◆ **ASSIGNMENT**
No pictures, please: print exactly the lines from the one that contains "Click the pink 疾病 annotation tag" through the last line of the listing.

◆ **RECORDS PROVIDED**

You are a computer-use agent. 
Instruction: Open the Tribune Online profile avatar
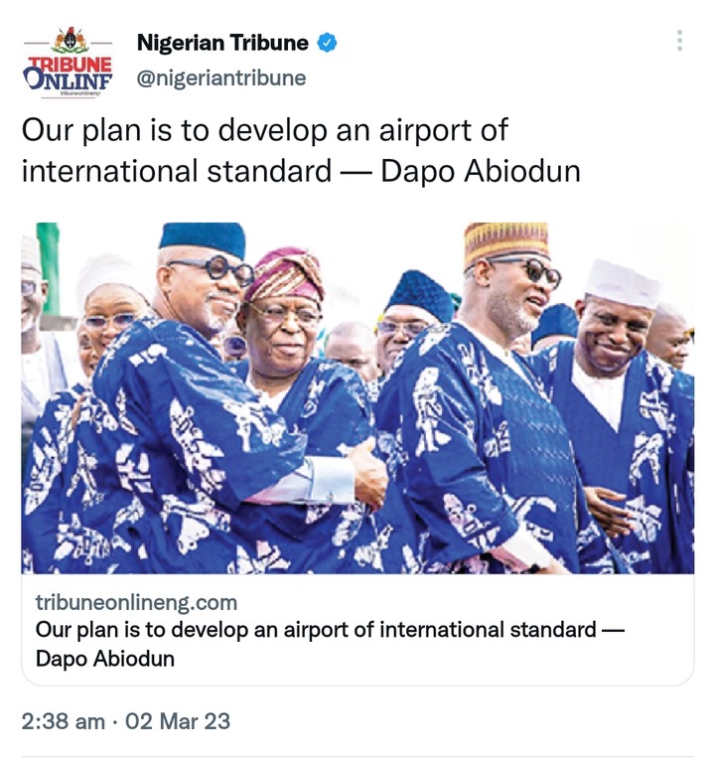pyautogui.click(x=69, y=63)
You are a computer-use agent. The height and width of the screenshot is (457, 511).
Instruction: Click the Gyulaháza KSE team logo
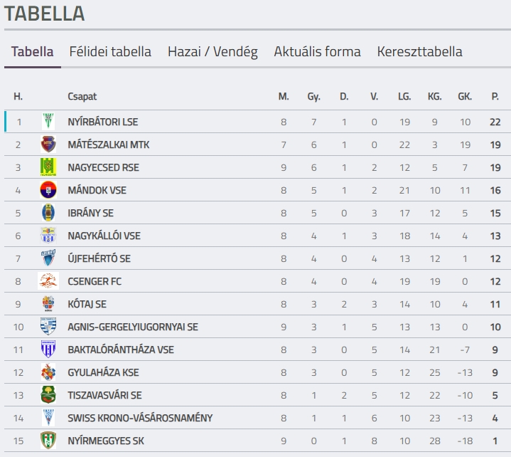click(x=48, y=372)
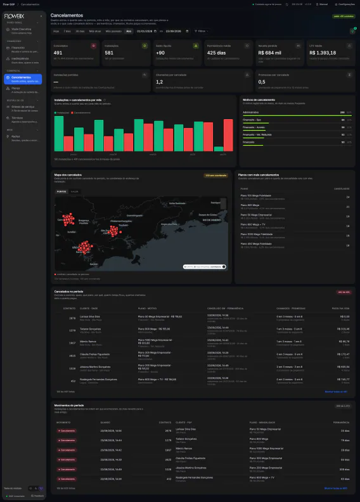Expand the Flowbix workspace selector chevron

coord(41,16)
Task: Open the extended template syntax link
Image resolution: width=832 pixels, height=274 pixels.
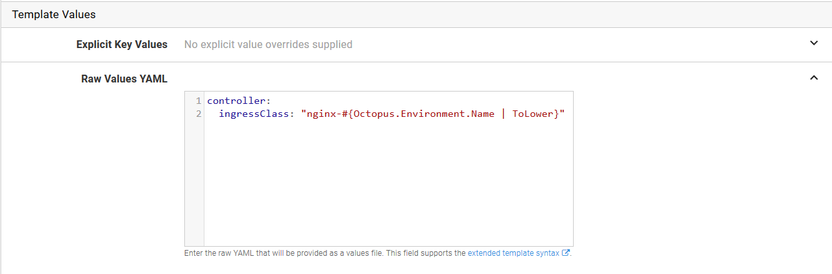Action: pos(513,253)
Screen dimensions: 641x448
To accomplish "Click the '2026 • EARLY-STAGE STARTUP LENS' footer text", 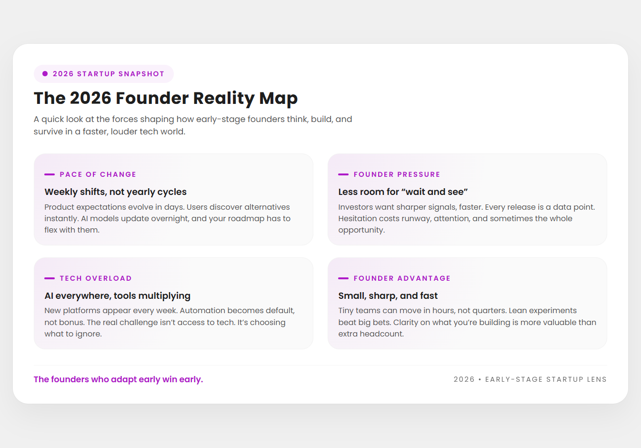I will coord(530,379).
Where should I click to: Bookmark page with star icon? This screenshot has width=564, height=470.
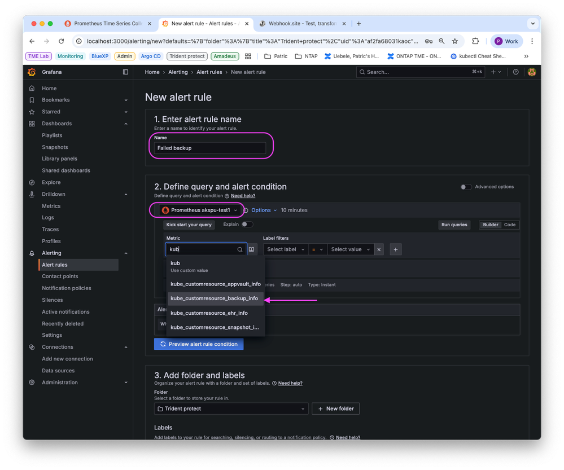click(x=455, y=41)
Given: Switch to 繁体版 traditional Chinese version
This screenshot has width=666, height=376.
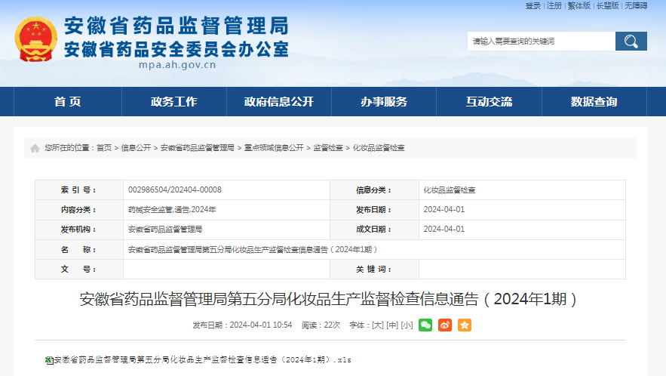Looking at the screenshot, I should 579,5.
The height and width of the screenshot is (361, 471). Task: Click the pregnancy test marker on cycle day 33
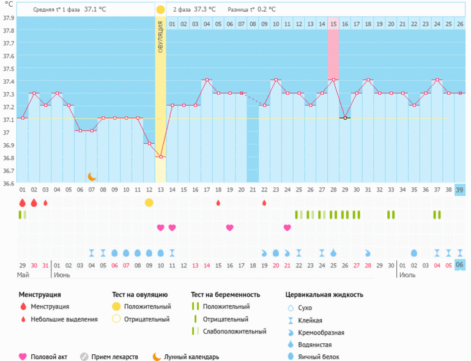coord(390,215)
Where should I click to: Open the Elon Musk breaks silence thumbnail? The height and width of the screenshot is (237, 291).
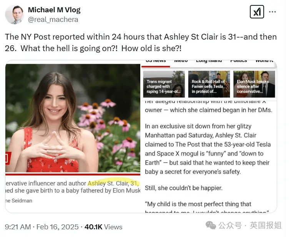254,84
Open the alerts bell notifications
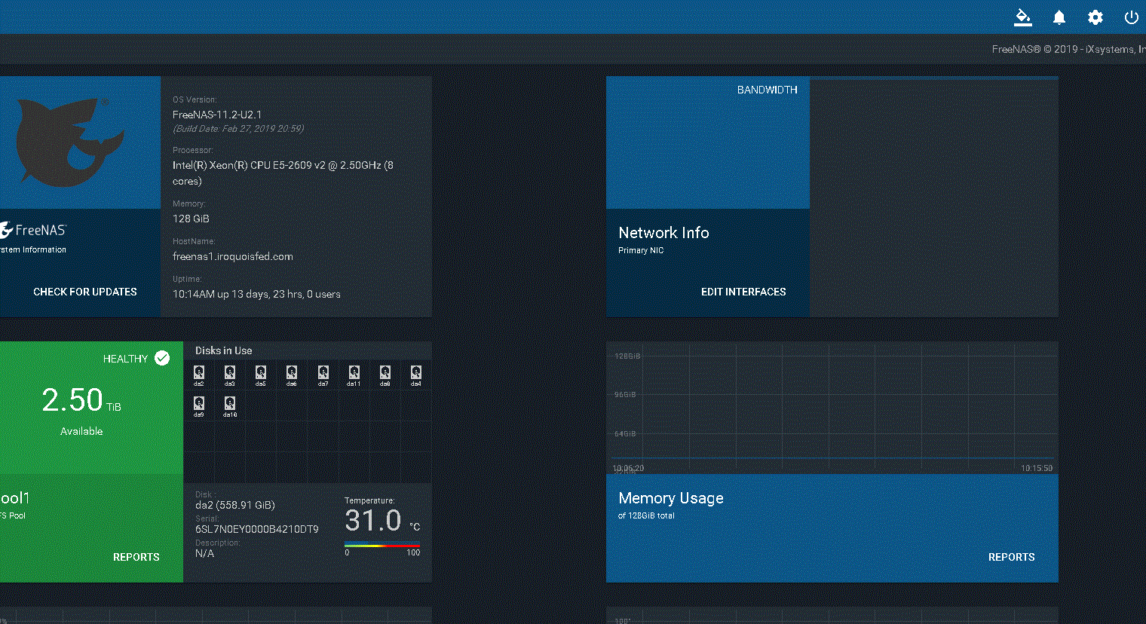The height and width of the screenshot is (624, 1146). [1059, 17]
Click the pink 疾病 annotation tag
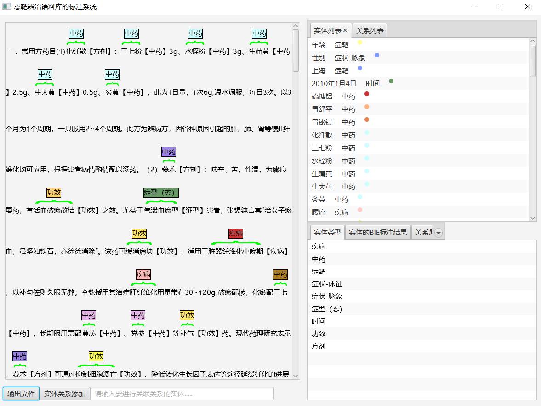Image resolution: width=541 pixels, height=406 pixels. coord(143,274)
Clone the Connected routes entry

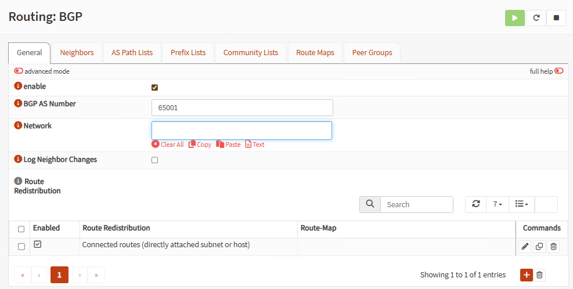pos(539,247)
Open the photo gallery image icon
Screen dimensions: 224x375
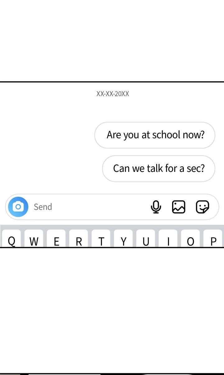click(x=179, y=207)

◆ **REPLY**
Click the pink 疾病 annotation tag
Image resolution: width=541 pixels, height=406 pixels. coord(143,274)
Clone the Connected routes entry

pos(539,247)
Open the photo gallery image icon
Screen dimensions: 224x375
click(x=179, y=207)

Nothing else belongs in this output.